I would not pass by my hood in La – Accra without bleeding. It has always been the same spirit, energy, and continuous hustling throughout the streets. Nothing seems to have changed.
Looking back, while we – as secondary school students – were preparing for our final exams, what hassled us was the unavailability of a library – a conducive place we could study and read more.
At the time, the Presbyterian Church of La was meeting our demands to some extent. Their library has been there for ages. It’s just small in size and could hardly accommodate 10 people. On top of that, they close around 7:30 – 8:00 P.M. so we had to shuttle between there and La Presec.
Learning at the latter – my alma mater – was a bit challenging because students from other schools also came there to study. (And you know students tend to focus on the vital few and trivial many when they meet in their numbers.)
The attrition of libraries is high, and reading hasn’t been taken seriously in our communities to date. When aspiring Members of Parliament (MPs) are campaigning, they leave out the libraries and avenues to make reading appealing to the teeming youth. Over a decade and more, the entire township still had no newly-built library.
Around 2015, a native who had been away for some time thought it wise to erect a free library, fully-furnished with books and computers and Internet connectivity for research purposes. To say patronage was low is an understatement. Those youths who visited the library did so only to use the facility for their parochial cyberfraud activities. Unfortunately, I learned the library is now collapsed.

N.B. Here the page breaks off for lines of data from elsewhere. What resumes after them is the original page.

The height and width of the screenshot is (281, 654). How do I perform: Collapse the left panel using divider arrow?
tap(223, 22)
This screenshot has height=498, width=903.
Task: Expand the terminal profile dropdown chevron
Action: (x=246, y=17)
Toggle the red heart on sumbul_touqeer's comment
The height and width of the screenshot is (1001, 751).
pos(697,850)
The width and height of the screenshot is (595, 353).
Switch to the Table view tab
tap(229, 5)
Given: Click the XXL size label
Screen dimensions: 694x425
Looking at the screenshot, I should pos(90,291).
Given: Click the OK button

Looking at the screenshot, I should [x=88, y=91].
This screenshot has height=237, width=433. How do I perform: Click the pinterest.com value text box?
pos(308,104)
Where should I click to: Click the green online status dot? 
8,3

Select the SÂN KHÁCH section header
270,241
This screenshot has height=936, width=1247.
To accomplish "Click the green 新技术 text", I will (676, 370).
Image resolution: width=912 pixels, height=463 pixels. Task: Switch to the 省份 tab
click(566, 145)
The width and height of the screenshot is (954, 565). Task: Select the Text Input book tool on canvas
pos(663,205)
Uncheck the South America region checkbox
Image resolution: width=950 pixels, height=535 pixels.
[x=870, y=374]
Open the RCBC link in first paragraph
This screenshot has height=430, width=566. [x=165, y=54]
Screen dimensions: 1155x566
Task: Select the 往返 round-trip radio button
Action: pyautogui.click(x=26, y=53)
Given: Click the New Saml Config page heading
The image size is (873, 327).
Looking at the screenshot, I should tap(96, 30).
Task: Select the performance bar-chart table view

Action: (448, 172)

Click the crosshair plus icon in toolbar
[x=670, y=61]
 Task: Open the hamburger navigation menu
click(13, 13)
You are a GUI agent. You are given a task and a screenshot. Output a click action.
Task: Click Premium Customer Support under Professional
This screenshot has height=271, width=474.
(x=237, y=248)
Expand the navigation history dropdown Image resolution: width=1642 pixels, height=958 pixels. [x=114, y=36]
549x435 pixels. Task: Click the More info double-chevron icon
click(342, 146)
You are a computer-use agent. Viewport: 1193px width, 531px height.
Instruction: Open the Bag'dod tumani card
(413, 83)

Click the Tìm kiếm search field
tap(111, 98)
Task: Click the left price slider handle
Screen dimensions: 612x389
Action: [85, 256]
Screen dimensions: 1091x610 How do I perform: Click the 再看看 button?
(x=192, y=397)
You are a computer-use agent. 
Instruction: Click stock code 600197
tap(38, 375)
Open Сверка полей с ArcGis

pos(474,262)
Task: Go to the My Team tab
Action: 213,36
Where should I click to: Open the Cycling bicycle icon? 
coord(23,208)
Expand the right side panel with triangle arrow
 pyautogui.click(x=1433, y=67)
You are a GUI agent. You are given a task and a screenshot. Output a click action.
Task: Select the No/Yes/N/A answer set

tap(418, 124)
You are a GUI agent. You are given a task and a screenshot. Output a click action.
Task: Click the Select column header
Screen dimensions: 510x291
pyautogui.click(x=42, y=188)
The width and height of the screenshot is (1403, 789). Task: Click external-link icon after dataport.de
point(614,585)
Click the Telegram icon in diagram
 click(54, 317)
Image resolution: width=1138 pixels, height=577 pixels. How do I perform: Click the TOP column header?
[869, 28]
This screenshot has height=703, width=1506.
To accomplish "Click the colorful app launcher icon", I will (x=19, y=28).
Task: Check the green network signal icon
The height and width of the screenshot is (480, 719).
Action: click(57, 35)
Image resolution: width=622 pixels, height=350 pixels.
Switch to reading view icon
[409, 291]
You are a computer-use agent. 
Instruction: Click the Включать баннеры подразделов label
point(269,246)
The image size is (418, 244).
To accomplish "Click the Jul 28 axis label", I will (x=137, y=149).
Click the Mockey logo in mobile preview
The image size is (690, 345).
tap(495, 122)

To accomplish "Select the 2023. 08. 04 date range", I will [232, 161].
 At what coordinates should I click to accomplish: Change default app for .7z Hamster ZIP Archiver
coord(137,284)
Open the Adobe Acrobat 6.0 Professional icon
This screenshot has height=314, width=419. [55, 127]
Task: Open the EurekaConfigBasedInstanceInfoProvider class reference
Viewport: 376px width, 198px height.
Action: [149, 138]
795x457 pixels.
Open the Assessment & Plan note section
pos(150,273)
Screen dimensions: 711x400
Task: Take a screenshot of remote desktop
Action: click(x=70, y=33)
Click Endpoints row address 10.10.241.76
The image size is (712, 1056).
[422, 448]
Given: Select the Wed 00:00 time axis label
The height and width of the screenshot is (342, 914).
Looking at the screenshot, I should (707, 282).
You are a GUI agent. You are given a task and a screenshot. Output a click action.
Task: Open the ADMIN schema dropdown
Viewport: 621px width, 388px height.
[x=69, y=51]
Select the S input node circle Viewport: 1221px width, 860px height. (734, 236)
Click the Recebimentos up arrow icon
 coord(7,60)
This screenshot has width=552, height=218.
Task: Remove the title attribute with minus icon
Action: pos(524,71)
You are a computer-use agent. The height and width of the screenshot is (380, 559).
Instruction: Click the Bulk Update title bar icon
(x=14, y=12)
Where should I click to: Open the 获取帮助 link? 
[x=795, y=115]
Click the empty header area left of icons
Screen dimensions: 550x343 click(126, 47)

In spite of these reflections, the town keeps witnessing the proliferation of betting centres – not sports betting alone, but also game of chance purposely for children between the ages of 10-15, to stake with coins and win a ransom.
Again, with the youth (mostly from 16-30 years), the new menace is the proliferation of recreational centres. Everywhere you go, there’s a pub; and these pubs host multiple events throughout the week.
Boys-boys and girls-girls meet to drink liquor and smoke ‘shisha’. The pub managers, who are usually youths themselves, boast customers’ intoxicating or smoking prowess more than other pub members as if that’s all life has to offer.
This isn’t to suggest that social life is tripe. Of course, we need a place to relax and think about tomorrow once in a while. We need to swim, trot at the beach, or take a trip away from home; but should we put our livers at risk while making merry?
The worst of all the problems is the tomorrow of our children. Our doings in the community have programmed them in a way that seems that reading is akin to time wasting, while gambling is a lucrative exploit.
Reading has become a luxury our future children can’t afford. Their minds are being towed toward a menacing future as they always capture smokes of ‘shisha’ whirling in the air, women wriggling their waists and writhing on the floor like snakes, and men dancing with sagged trousers while breaking bottles of hard liquor. Hence, they’d rather enter a lion’s den than visit the library.
Children of Ga communities like La, Teshie, Nungua, Jamestown, Chorkor, etc., are growing and might not learn how to create or add value to their lives. Meanwhile, their co-equals at other places – East Legon, Cantonment, Nyaniba Estate, South-La, Westland, among others are building themselves with exposure to library, books, coding, etc.
But here we are in the township, glorifying political mediocrity with our last breath. And we aren’t encouraging the children to be sensible at an early stage. It makes my heart bleed. So sad! And too painful.
A generation that doesn’t read would bleed of misdeeds and be misled. The continuous bleakness should break, it’s doable.